La auténtica misión y tarea del Estado es la de crear las condiciones para que se de una vida buena y perfecta: tiene que satisfacer las necesidades primarias y materiales de los ciudadanos, permitiendoles la vida buena que posibilita la felicidad. Respecto a la estructura del Estado admite como válidas todas las formas que sirven al bien común, ya sea que gobierne uno, una minoría o el pueblo, por lo que valora como positivas tanto la monarquía como la aristocracia y la democracia, en que el gobierno de la virtud es substituido por la ley supraindividual, pero advierte que las tres pueden corromperse para dar lugar, respectivamente, a la tiranía, la oligarquía y la demagogia, en que el bien común se ve supeditado a los intereses egoístas y manipuladore de particulares.

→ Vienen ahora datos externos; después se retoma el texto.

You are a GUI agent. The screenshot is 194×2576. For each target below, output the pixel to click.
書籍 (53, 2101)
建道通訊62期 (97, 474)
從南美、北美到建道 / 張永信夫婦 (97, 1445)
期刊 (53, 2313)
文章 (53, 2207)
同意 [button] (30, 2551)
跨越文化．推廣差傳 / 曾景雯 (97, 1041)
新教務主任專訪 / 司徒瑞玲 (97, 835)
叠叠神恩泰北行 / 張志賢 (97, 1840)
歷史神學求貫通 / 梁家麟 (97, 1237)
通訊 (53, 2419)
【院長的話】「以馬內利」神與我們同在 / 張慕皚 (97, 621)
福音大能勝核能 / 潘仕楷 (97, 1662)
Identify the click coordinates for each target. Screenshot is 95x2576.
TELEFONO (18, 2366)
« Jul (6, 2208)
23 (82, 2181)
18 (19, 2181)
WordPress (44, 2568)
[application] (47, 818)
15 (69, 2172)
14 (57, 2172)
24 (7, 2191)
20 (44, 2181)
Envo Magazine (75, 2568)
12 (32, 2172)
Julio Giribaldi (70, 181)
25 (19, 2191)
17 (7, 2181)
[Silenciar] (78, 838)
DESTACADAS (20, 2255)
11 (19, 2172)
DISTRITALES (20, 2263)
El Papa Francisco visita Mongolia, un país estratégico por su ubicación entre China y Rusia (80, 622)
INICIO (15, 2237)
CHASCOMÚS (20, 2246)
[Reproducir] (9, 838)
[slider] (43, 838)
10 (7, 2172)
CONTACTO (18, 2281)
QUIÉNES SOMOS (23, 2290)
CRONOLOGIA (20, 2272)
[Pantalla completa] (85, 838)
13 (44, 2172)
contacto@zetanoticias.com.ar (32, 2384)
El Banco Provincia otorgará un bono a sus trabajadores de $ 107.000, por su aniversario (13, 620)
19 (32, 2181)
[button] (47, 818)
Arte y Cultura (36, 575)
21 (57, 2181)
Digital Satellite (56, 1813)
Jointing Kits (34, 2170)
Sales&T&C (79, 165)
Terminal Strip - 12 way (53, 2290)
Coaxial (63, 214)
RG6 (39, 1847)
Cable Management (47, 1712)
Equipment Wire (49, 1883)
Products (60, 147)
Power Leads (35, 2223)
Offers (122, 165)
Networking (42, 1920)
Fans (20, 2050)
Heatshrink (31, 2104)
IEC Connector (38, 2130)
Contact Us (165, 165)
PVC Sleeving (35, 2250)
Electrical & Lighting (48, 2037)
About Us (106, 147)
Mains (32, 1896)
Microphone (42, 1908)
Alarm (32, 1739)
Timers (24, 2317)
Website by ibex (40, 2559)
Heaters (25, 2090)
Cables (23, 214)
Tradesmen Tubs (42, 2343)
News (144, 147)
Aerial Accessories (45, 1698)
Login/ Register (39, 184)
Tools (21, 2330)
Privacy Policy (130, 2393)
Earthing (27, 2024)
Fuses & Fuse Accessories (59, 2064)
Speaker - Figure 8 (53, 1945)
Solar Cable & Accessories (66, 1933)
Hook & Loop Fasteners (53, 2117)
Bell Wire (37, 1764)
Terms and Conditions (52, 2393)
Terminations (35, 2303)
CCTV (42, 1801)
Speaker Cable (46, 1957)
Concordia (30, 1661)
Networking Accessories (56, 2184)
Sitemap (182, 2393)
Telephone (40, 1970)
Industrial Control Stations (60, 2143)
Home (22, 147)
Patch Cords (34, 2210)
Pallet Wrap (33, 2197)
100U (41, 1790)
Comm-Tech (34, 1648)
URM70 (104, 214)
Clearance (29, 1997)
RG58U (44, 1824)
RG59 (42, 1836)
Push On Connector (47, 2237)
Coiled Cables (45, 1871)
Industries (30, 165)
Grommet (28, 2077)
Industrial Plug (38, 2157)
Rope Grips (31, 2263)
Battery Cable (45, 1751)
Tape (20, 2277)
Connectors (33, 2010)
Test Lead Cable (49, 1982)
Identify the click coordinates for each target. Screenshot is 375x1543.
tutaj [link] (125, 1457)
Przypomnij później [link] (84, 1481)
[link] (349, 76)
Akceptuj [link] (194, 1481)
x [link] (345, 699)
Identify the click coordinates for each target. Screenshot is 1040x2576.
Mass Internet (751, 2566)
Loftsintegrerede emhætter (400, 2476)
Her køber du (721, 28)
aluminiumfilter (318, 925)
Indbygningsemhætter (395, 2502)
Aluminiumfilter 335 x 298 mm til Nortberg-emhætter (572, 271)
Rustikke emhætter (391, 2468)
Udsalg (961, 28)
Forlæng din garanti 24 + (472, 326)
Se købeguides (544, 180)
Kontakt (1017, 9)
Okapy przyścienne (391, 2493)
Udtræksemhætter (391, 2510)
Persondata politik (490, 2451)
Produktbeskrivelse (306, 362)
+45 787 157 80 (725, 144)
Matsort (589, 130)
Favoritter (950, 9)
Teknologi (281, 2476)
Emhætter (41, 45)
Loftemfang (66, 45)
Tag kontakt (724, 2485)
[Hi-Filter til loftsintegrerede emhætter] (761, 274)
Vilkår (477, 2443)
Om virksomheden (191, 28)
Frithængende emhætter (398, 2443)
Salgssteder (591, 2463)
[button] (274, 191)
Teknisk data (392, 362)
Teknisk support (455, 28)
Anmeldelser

De forma análoga a cómo considera la virtud como término medio entre dos extremos, Aristóteles propone que una amplia clase media es el ideal de estabilidad de la ciudad, puesto que el exceso de ricos lleva a la ambición y el de pobres a la inestabilidad y a las revoluciones.
La felicidad, que es el fin del Estado, solo es alcanzable para los ciudadanos libres (guerreros, sacerdotes y magistrados), lo cual excluye a los esclavos y a las mujeres, así como a artesanos, labradores y mercaderes, puesto que los afanes con que han de ganarse la vida les imposibilitan el mínimo de ocio y despreocupación que requiere la vida intelectual y contemplativa, única que conduce a la felicidad. De este modo, Aristóteles defiende los intereses de la clase aristocrática que quiere mantenerse como élite privilegiada.